MobilEye has made a bold business announcement. Their system, now named “MobilEye Drive” and consisting of their EyeQ chips and an array of cameras, multiple LIDARs, their REM crowdsourced maps and their “RSS” avoid-illegal-moves motion planning approach will be deployed in shuttles in Israel next year (as previously forecast) and in delivery vehicles in 2023 through a newly announced partnership with Udelv. In addition, they have pending partnerships in several other countries.
MobilEye will use their LIDARs in the radically different way I described earlier, attempting to build two independent perception systems and hoping to fail only when both make a mistake.
Udelv has been working on robotic delivery for some time, and their specialty has been a van with a special package locker inside able to be reconfigured to hold individual parcels and let customers get access to only that parcel.
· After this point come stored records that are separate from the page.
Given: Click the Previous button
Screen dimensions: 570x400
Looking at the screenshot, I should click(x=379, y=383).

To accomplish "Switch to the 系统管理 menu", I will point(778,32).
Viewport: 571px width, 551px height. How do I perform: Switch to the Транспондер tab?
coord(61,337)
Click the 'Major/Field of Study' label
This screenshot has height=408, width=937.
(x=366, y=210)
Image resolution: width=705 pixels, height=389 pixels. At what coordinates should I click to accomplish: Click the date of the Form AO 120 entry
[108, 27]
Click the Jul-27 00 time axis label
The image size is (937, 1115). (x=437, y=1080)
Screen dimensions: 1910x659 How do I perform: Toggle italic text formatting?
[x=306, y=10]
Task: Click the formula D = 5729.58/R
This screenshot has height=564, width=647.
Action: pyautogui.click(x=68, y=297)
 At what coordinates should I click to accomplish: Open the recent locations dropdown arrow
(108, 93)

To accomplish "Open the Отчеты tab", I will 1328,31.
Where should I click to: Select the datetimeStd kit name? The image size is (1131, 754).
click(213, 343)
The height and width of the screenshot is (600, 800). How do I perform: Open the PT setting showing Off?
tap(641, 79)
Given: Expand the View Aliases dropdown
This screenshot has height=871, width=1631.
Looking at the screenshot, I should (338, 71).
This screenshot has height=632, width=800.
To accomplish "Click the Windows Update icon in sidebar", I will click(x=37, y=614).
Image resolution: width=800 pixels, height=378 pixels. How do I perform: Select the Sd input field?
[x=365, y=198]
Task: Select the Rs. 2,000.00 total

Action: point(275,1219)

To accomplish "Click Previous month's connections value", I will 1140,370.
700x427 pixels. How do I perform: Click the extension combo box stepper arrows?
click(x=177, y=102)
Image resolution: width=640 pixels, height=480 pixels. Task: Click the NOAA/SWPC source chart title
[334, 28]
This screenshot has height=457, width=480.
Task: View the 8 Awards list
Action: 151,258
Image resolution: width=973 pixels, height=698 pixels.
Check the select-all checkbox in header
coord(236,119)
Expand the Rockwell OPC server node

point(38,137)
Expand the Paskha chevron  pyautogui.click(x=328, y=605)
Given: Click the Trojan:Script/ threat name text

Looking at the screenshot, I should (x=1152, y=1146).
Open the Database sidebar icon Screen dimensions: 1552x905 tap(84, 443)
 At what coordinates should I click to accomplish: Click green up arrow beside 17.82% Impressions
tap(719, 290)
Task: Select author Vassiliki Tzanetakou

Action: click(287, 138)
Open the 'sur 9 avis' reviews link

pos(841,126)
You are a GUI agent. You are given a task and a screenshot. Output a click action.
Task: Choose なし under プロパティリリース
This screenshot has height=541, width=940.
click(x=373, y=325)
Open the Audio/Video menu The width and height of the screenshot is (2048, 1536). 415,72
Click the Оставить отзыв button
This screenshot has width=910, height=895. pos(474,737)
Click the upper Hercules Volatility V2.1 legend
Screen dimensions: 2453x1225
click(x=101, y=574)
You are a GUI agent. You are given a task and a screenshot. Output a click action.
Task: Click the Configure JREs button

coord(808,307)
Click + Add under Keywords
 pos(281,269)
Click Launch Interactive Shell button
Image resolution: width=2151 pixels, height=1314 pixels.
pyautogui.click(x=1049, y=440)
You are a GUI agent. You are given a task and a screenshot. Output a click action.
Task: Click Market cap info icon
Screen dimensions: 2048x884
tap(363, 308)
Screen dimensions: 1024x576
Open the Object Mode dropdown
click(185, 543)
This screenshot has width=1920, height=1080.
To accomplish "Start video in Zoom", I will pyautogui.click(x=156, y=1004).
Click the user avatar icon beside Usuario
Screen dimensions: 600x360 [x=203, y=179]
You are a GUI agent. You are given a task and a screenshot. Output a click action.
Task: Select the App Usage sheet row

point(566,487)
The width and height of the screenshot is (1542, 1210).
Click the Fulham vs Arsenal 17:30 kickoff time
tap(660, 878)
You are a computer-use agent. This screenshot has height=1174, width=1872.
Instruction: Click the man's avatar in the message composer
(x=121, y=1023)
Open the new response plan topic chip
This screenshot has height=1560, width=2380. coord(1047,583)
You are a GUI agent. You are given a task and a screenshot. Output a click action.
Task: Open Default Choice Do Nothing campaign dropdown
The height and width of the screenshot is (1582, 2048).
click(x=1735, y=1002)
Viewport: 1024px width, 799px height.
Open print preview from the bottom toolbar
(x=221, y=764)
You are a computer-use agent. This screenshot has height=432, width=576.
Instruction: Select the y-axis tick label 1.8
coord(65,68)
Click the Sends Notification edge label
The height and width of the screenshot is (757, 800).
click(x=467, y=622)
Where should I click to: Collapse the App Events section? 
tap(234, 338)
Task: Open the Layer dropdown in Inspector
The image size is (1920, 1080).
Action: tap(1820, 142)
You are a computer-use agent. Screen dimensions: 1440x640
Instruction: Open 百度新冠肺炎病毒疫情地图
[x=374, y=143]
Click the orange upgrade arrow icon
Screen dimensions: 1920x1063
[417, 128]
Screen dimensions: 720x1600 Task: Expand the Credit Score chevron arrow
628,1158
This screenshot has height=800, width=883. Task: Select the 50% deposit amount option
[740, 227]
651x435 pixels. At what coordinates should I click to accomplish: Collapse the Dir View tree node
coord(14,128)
That is probably not that important — who is going to steal somebody else’s package when on camera at their own house? — but an announcement to actually deploy is more meaningful. Udelv hopes to compete with Nuro, which has received at $5B valuation for their 2-compartment delivery robots.
The real merit of the news is that they are nailing down specific dates. It’s very hard to compare the progress of different self-driving teams. Everybody can produce a nice video of driving without interventions — indeed, if you can’t easily make a multi-hour video like that, you aren’t even really a player, but there is a lot of distance to go from such a video.
To really compare, you can either get the chance to look deep inside (which most companies won’t) or the company has to be highly transparent with tons of operations data and safety reports (which only Waymo has been willing to do.) And of course you can deploy real service, which only Waymo and AutoX have done without safety drivers, though a few have operated services with safety drivers on board.
That leaves one last step — what do they have the guts to truly promise, for a specific date, at scale. It’s not a great metric, because promises are not an operating service, but with so few operating services we don’t get a lot of choice.
The announcement by Cruise in a tweet that they will deploy in Dubai with the Cruise Origin shuttle in 2023 has a bit less detail — just the tweet. It says they will be the exclusive provider, yet MobilEye claims they have a partnership announcement pending in the UAE which could contradict that, or be a different Emirate. (The recent opening up of relations between the UAE and Israel has generated a lot of excitement and business opportunities.)